El parque de El Capricho es una joya y un milagro. Mandado construir por la que fuera mecenas de Goya, la duquesa de Osuna, recorrerlo es como poner un pie en el Romanticismo, o como meterse en una burbuja onírica en pleno Madrid, en un aleph gracias a la potencia metafórica de todos sus espacios, edificios y esculturas: el templete, el palacio, el obelisco, el puente de hierro, la casa de la vieja, el estanque de los cisnes… Alberga asimismo el búnker del general Miaja, que fue Estado Mayor del Ejército del Centro durante la guerra civil.
Recorrer el Parque del Capricho es como poner un pie en el Romanticismo, o como meterse en una burbuja onírica en pleno Madrid, en un aleph
El Capricho colinda con el antiguo olivar de la Hinojosa, actualmente dentro del parque Juan Carlos I. El olivar se deterioró tanto que incluso estuvo a punto de desaparecer; la decisión de construir el parque lo salvó, conteniéndolo en su interior. El Juan Carlos I tiene una escala descomunal, y el contraste derivado de estar junto a El Capricho es interesante de analizar. Ambos parques resultan antitéticos hasta el punto de que usar la misma palabra para nombrarlos a los dos genera extrañeza. El Capricho es una miniatura que representa el universo entero; el otro pretende ser un universo entero por su inmensidad que apenas representa nada: su tamaño es tal que la percepción no lo abarca, de modo que una experiencia que se prometía espléndida resulta insípida, sólo apreciable con un plano y una comprensión intelectual de las intenciones de los arquitectos.
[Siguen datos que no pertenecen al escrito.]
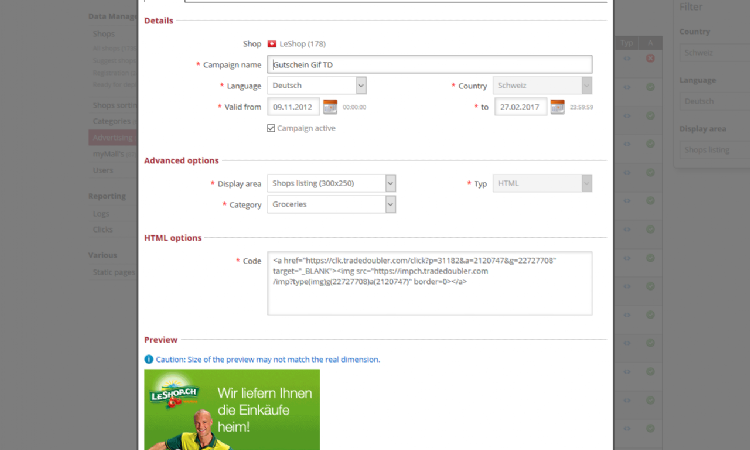Click the LeShop banner preview image
750x450 pixels.
[x=232, y=409]
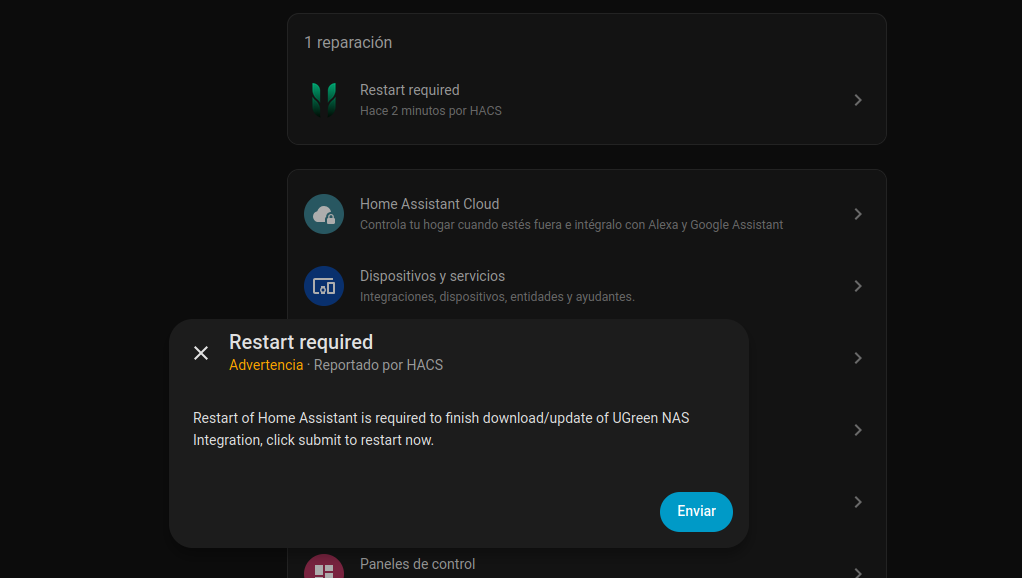Click the orange Advertencia label
The width and height of the screenshot is (1022, 578).
click(x=266, y=365)
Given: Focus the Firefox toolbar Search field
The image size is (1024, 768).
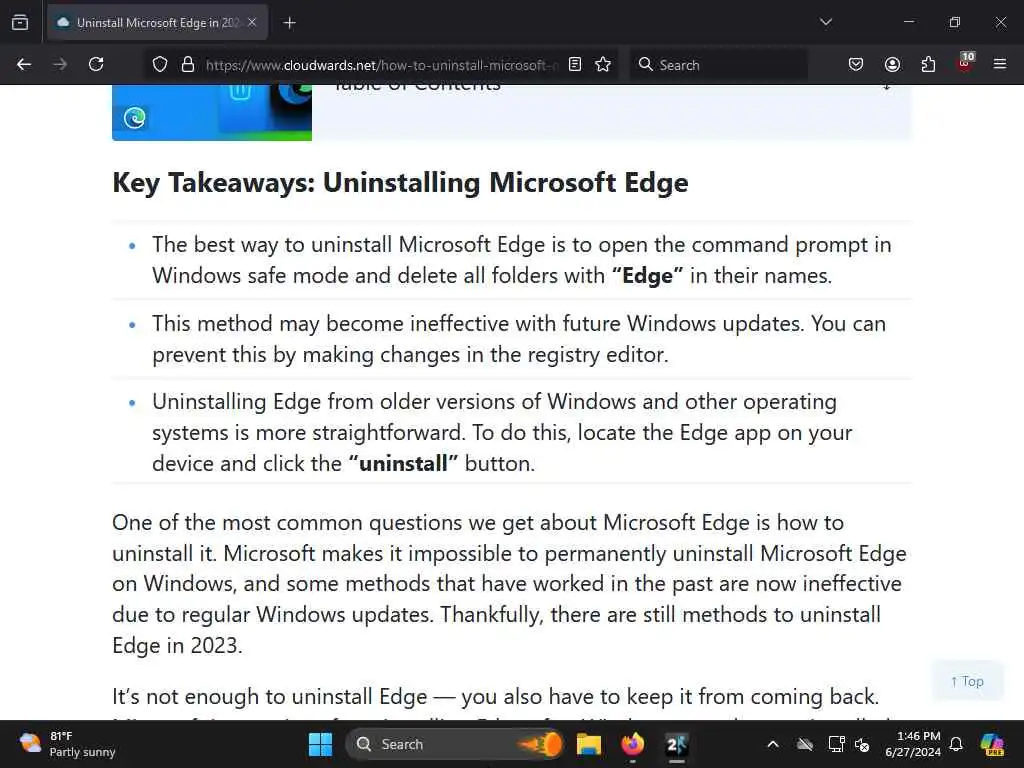Looking at the screenshot, I should click(718, 64).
Repito: intelectual, pero no sensorial. ¿Tiene eso sentido en un parque? Mientras que El Capricho trasmite pasión por la vida y la naturaleza, el parque Juan Carlos I produce una sensación de melancolía y desvalimiento. Con todo, desde otra perspectiva, el Juan Carlos I también es un triunfo, pues significa la conquista de un lugar de esparcimiento al aire libre para todos los madrileños, amén de haber salvado el mentado olivar de su desaparición.
Las ruinas del Castillo de La Alameda, breves, bellas y misteriosas, permiten atisbar el horizonte que quizás algún día Barajas, y Madrid, recupere. El castillo se levantó en el siglo XV, cuando La Alameda era una aldea, y aunque fue defensivo, terminó convertido en un palacio renacentista. El espacio que rodean estas ruinas es aún monte expedito, como si un lugar que antaño sirvió para resistir los asedios aún cumpliera esa función protegiendo su territorio del ladrillo y la especulación.